"Kabaret" heißt Patricia Kaas' aktuelles Album und die dazugehörige Tournee. Eine Station war gestern die Musikstadt Leipzig. Es war wirklich eine Show und weniger ein Konzert. Das Programm war sorgfältig durchgeplant, durchchoreographiert mit einer Tänzerin, einer tanzenden Patricia Kaas und einem Bildschirm, auf dem extra für die Tournee entworfene Videos und Animationen liefen. Die Musiker waren allesamt "kabaratesk" angezogen. Frau Kaas wechselte mehrfach ihre Kleidung hinter der Bühne, ohne längere Pausen zu verursachen. Die Garderobe war elegant bis keck-modern-sex.Dabei bot die französische Sängerin neben ihren bekannten Liedern auch neuere von ihrer neuen Platte. Den größten Applaus bekam sie natürlicherweise für ihre Klassiker, allen voran "D'Allemagne", "Les Eternelles" und vor allem "Les hommes qui passent". Ein Fehlgriff hingegen war ihre Interpretation des Friedrich-Holländer-Gassenhauers und der Marlene-Dietrich-Erkennungsmelodie "Falling in Love Again"/"Ich bin von Kopf bis Fuß auf Liebe eingestellt". Das Lied wollte so gar nicht zu der Sängerin passen (die Hommage an die Dietrich verdient trotzdem Anerkennung), schon gar nicht in dem vorgetragenen Arrangement. Überhaupt wurden alle alten Lieder neu arrangiert, ohne dass sie dadurch verstümmelt wurden. Begonnen wurde die Show auch mit einem neuen Arrangement ihres Hits "Mon mec à moi". In musikalischer Hinsicht war der Abend sehr schlüssig konzipiert; die Sängerin war stimmlich in guter, gewohnt rauchiger Verfassung.

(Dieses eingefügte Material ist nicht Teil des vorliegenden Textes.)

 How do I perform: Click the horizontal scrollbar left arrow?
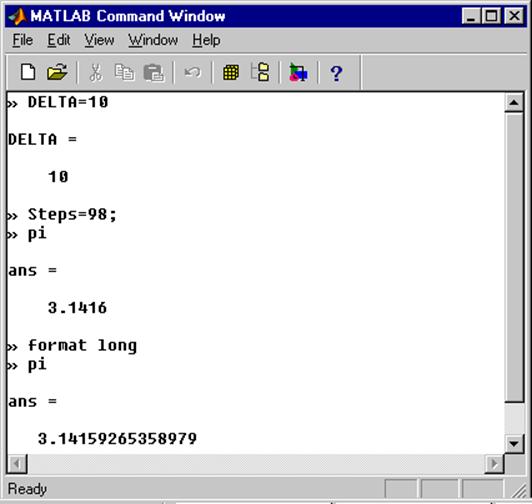(17, 463)
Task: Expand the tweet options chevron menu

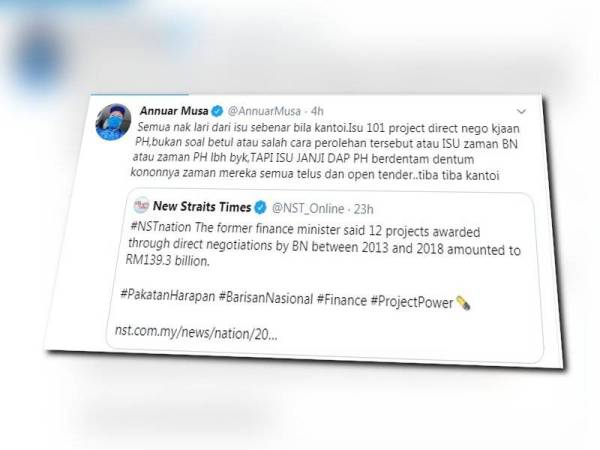Action: [521, 112]
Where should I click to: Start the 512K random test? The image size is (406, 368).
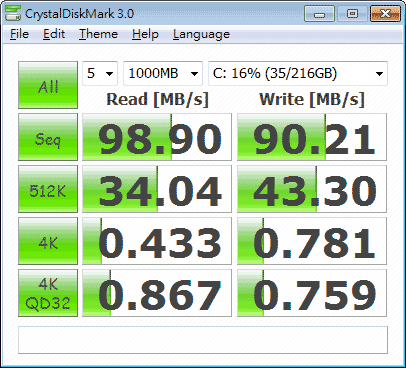[x=48, y=189]
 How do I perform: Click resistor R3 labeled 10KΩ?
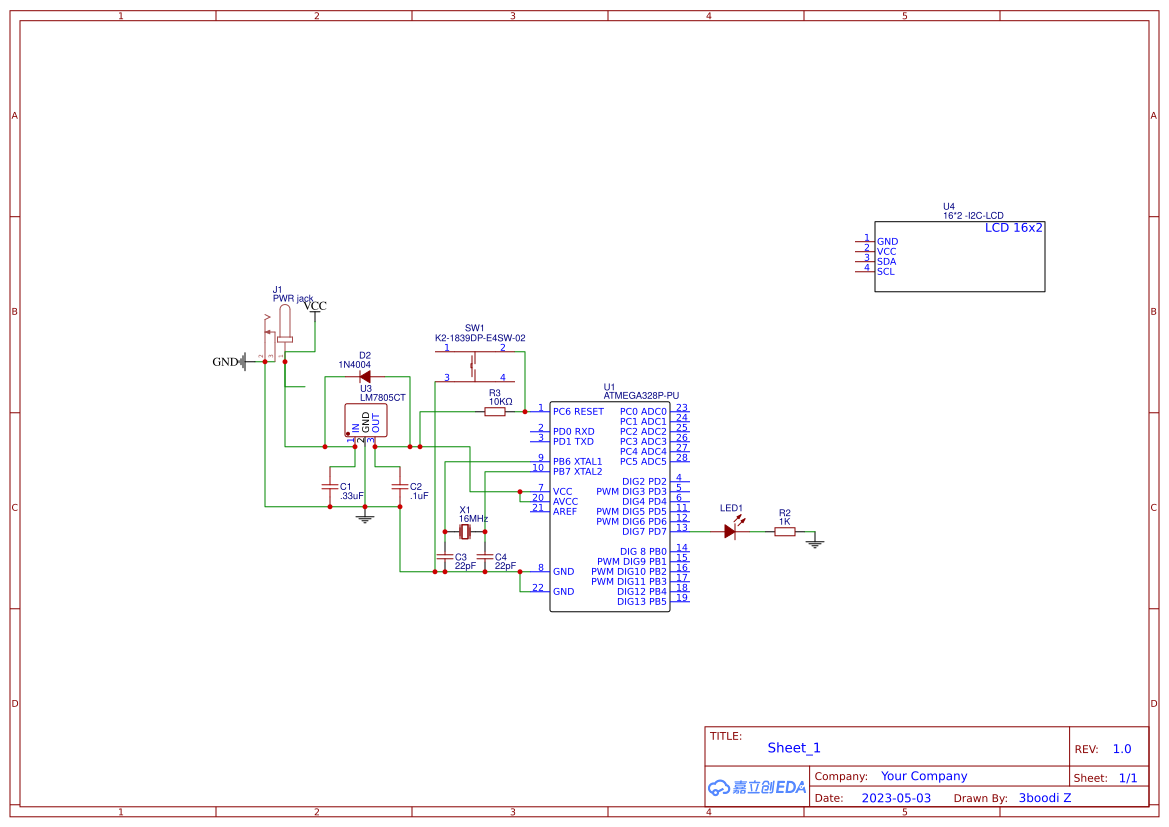coord(494,410)
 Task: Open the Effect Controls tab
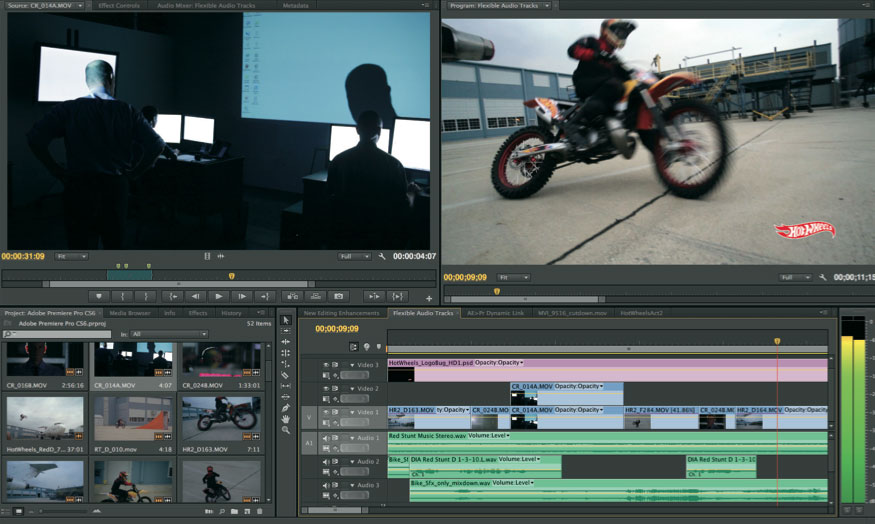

Sicherlich, das Konzerte wirkte durch die wilden, teilweise aber auch roboterhaften Tanzeinlagen und die Hintergrundanimationen mehr wie Zirkus als Kabaret, aber es war doch Kunst auf hohem Niveau. Kunst, die das Publikum mit ausgelassenem Beifall quittierte. Trotzdem wäre ein einfaches Konzert besser, da ehrlicher gewesen. Da Patricia Kaas es aber geschafft, in einem Tempel der ernsten Musik das Publikum mitzureißen, hat sich das Experiment dennoch gelohnt.
Einen würdigen Abschluss fand der Abend nach etwa zwei Stunden mit dem diesjährigen französischen Eurovision-Song-Contest-Beitrag "S'il fallait le faire" und lang anhaltenden stehenden Ovationen.